[Operator] Add weight_norm op [MooreThreads] #177

TZWX-0 · 2024-08-23T06:53:25Z

No description provided.

TZWX-0 · 2024-08-23T07:36:34Z

perf of some cases on NV A100， tensor dtype is float16:

src/flag_gems/ops/weightnorm.py

src/flag_gems/__init__.py

src/flag_gems/ops/weightnorm.py

tongxin

Please simplify the implementation only considering dim is 0 or v.dim() - 1.

tongxin · 2024-08-28T04:13:04Z

It seems that there's an issue with the weight_norm in PyTorch. For the same input, the output results for float16 and float32 are completely different, likely due to a broadcasting problem. Based on the formula, the correct results should match those produced by the half (float16) implementation. Moreover, for float32, the broadcasting logic behaves strangely, with different dimensions leading to inconsistent broadcasting behavior.

For instance:

When v shape is (2, 1, 1) and g shape is (2, 2, 2), With dim = 0, the output shape is (2, 1, 1). With dim = 1, the output shape is (2, 2, 2).
import torch

v = torch.ones([2, 2], dtype=torch.float16).to("cuda")
g = torch.tensor([1, 2, 3, 4], dtype=torch.float16).to("cuda").reshape(2, 2)
golden_output = torch._weight_norm(v, g, dim = 0)
print(golden_output)


v = torch.ones([2, 2], dtype=torch.float32).to("cuda")
g = torch.tensor([1, 2, 3, 4], dtype=torch.float32).to("cuda").reshape(2, 2)
golden_output = torch._weight_norm(v, g, dim = 0)
print(golden_output)
output is
tensor([[0.7070, 1.4141],
        [2.1211, 2.8281]], device='cuda:0', dtype=torch.float16)
tensor([[0.7071, 0.7071],
        [1.4142, 1.4142]], device='cuda:0')

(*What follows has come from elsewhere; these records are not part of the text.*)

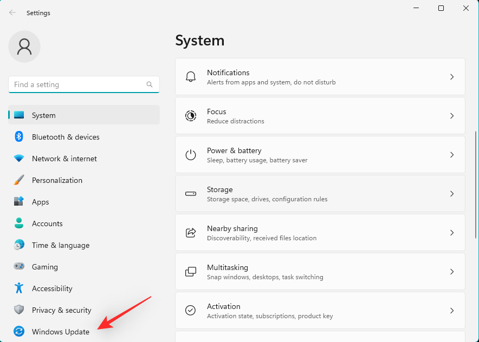The width and height of the screenshot is (479, 342).
Task: Open the Accounts section
Action: (x=47, y=223)
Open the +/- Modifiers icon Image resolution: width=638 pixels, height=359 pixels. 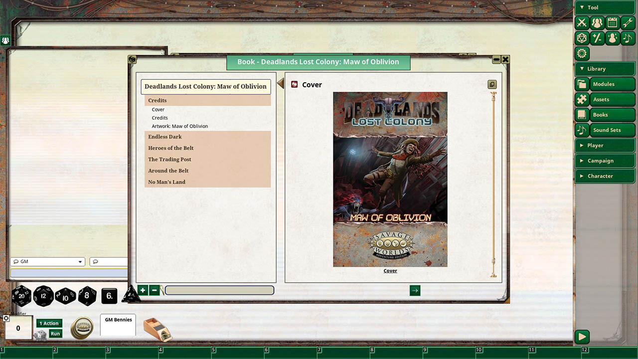pyautogui.click(x=597, y=38)
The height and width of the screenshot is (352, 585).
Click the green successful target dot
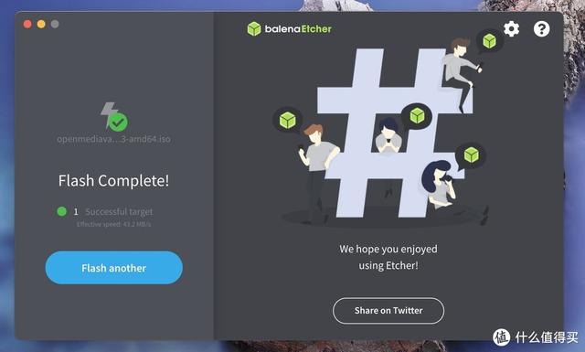click(61, 211)
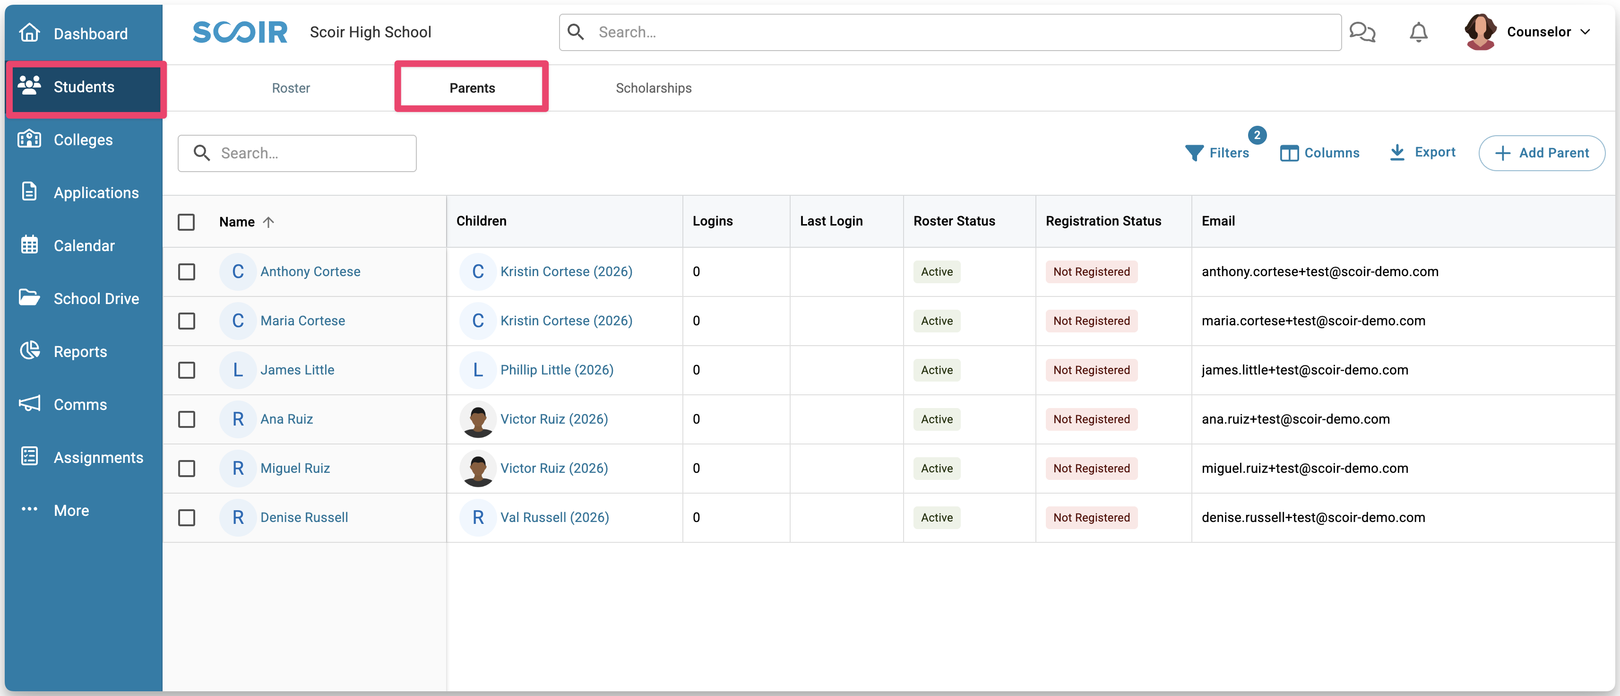The height and width of the screenshot is (696, 1620).
Task: Click the notifications bell icon
Action: (x=1418, y=32)
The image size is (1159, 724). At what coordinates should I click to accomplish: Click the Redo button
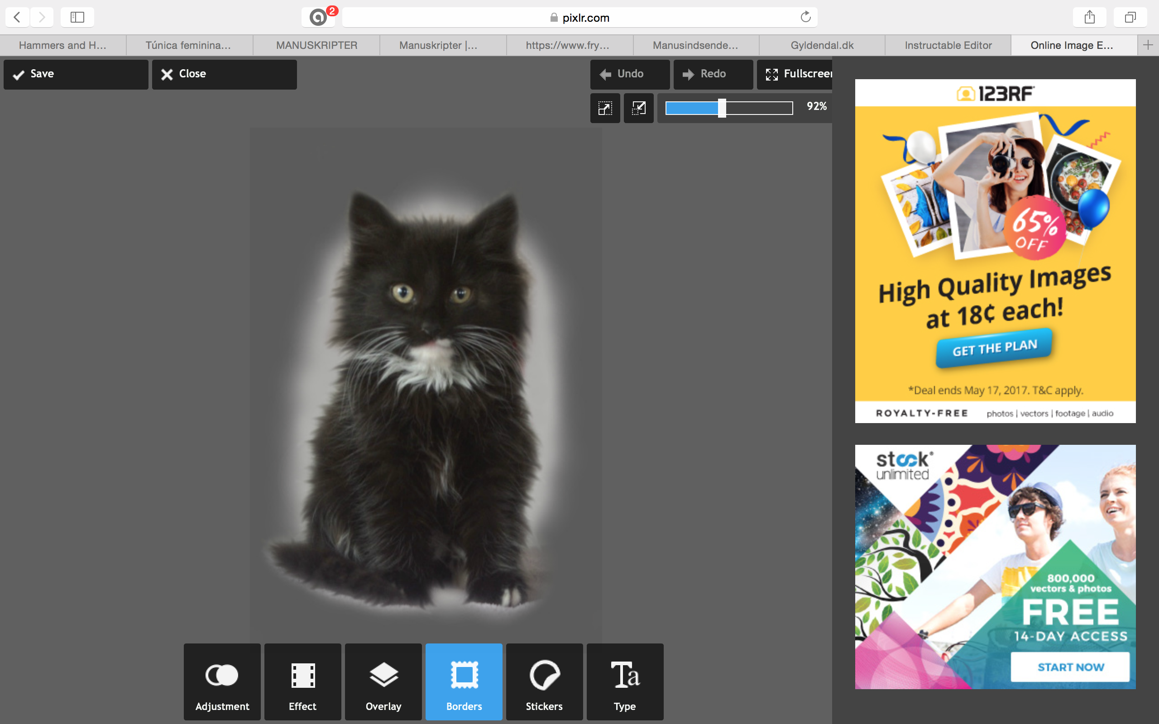tap(713, 73)
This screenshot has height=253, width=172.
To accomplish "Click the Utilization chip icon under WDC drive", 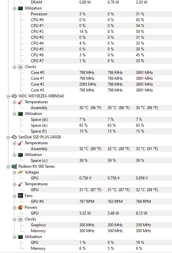I will pos(20,114).
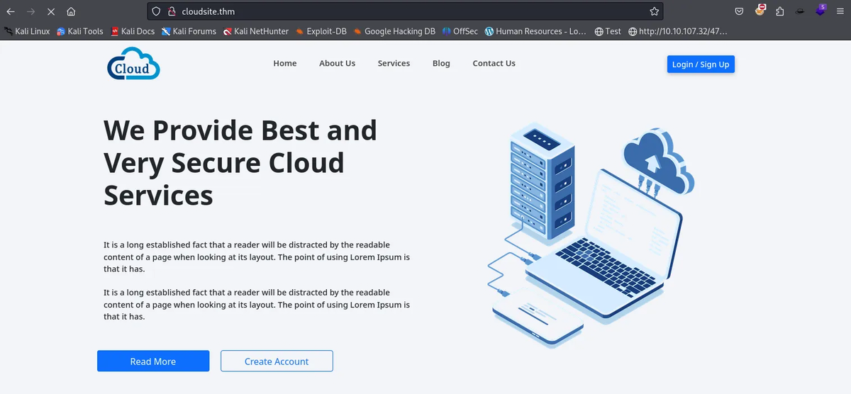851x394 pixels.
Task: Open the fox extension with red badge
Action: click(760, 11)
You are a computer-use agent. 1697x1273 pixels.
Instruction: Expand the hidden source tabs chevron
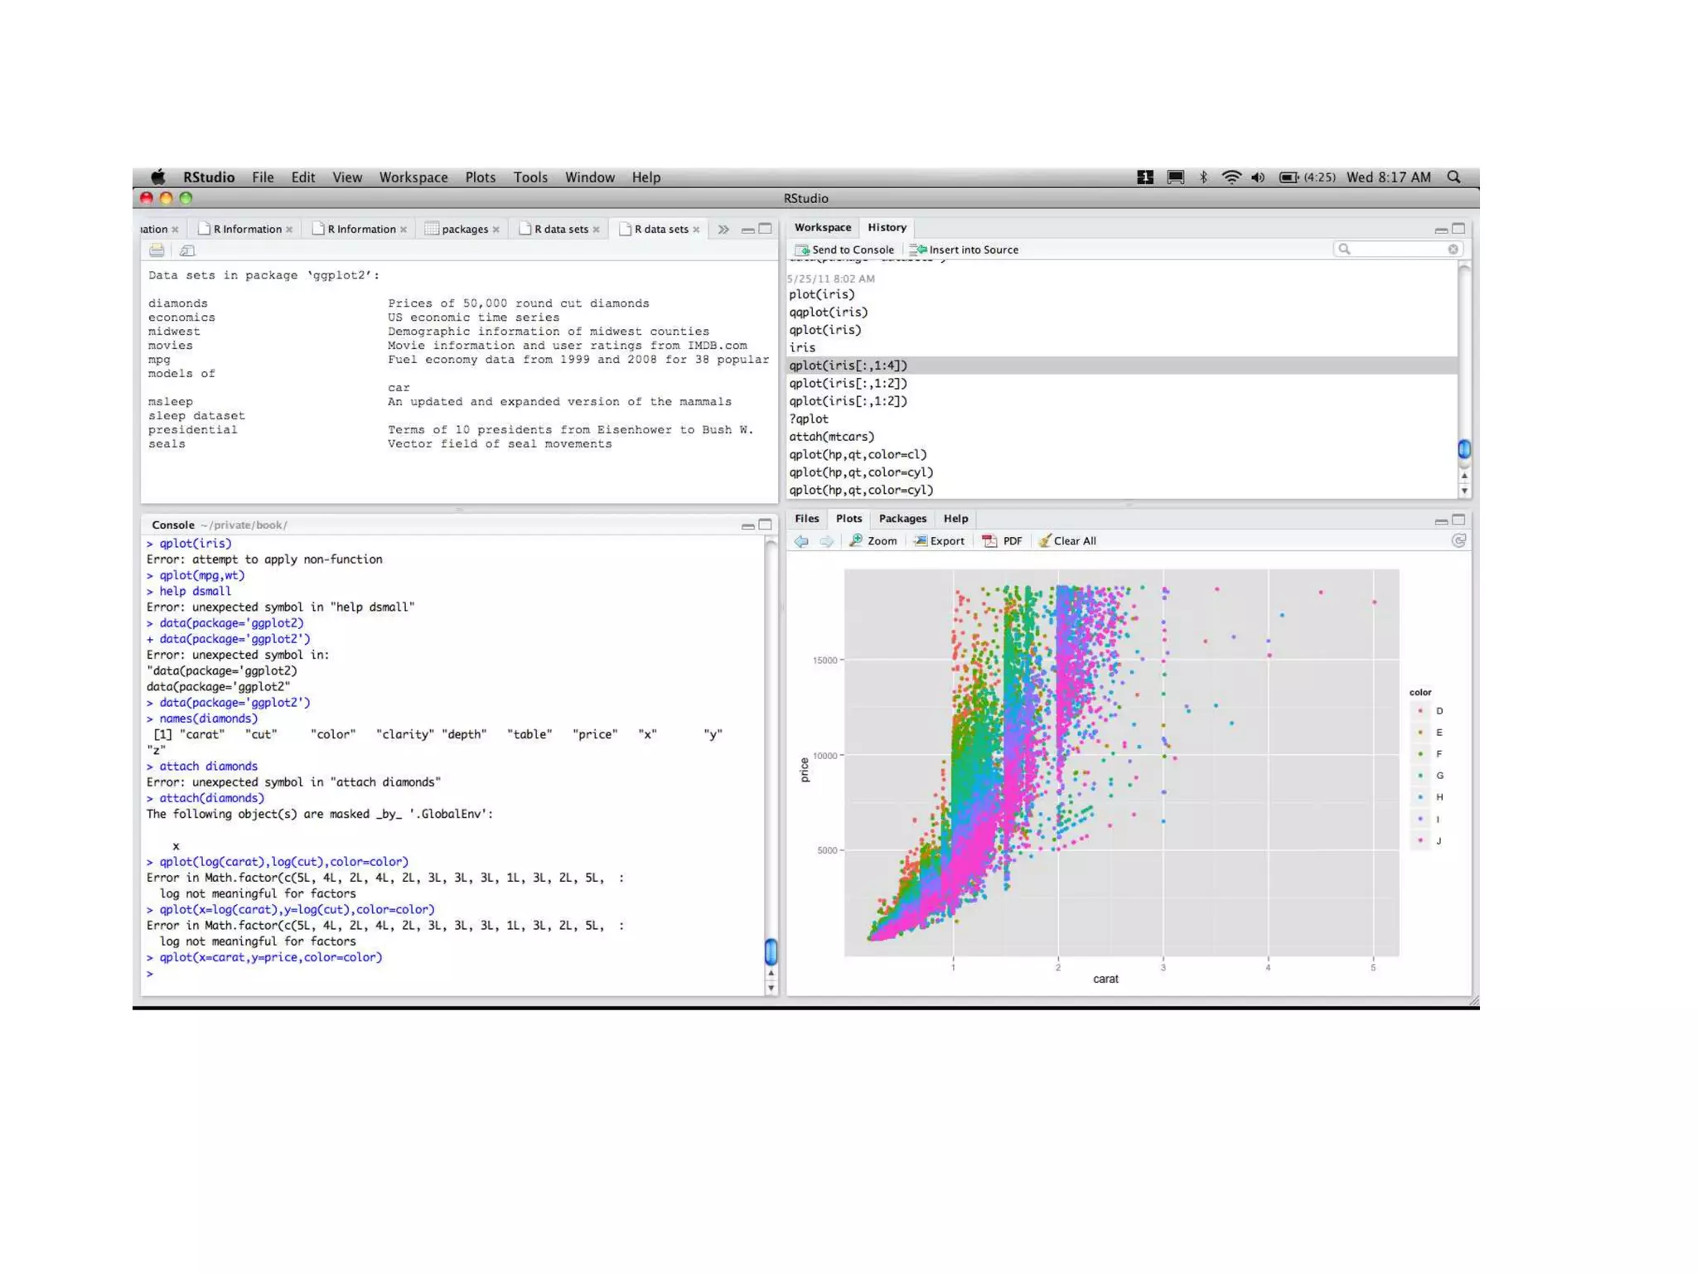(x=723, y=230)
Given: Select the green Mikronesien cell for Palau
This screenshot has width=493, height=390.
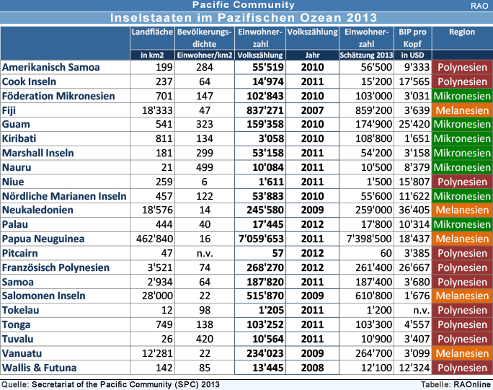Looking at the screenshot, I should coord(461,224).
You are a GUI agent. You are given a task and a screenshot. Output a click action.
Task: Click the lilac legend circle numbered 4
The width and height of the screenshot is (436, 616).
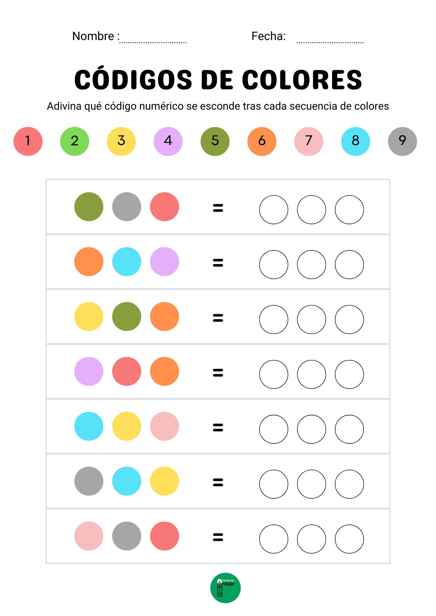168,141
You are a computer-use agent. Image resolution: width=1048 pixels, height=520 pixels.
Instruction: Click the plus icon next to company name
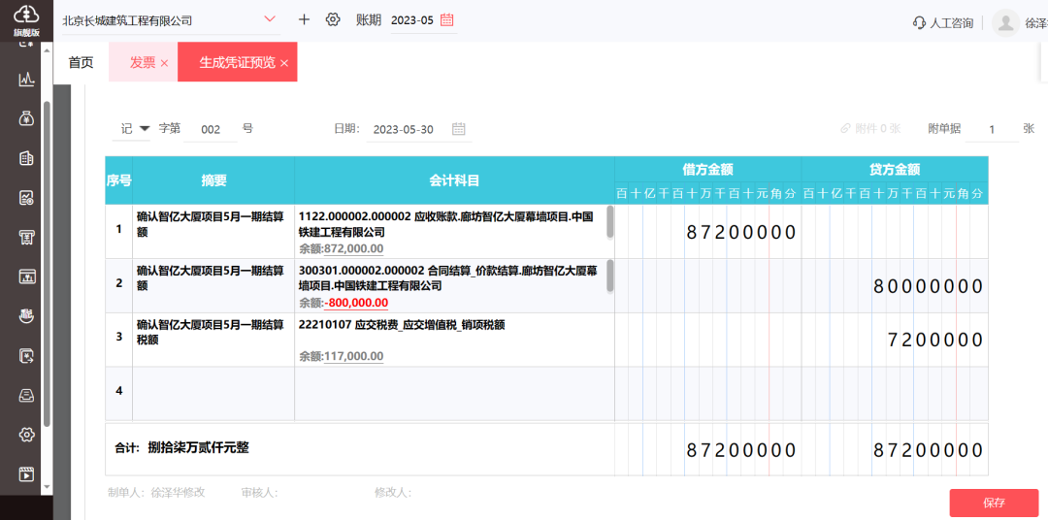pos(304,19)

g is supposed to be a scalar factor for dim dimensions. For instance if dim is 0, g.shape should be something like [1, N].

tests/test_reduction_ops.py

tongxin · 2024-09-25T07:18:00Z

src/flag_gems/ops/weightnorm.py

+        v_value = tl.load(v + row_offset * N + col_offset, mask=mask)
+        v_block += v_value * v_value
+
+    normalized = tl.sqrt(tl.sum(v_block, axis=1) + eps)


I think we should be reducing on the first dimension, ie., axis=0

v_block is stored in row-major order, so I perform the sum along the rows regardless of whether the reduction dimension is the first or last (xy index will be permuted for last). The test encountered an error because REDUCTION_SHAPES = (200, 40999, 3) and dim = 1 is not supported for weight normalization; this issue has now been resolved.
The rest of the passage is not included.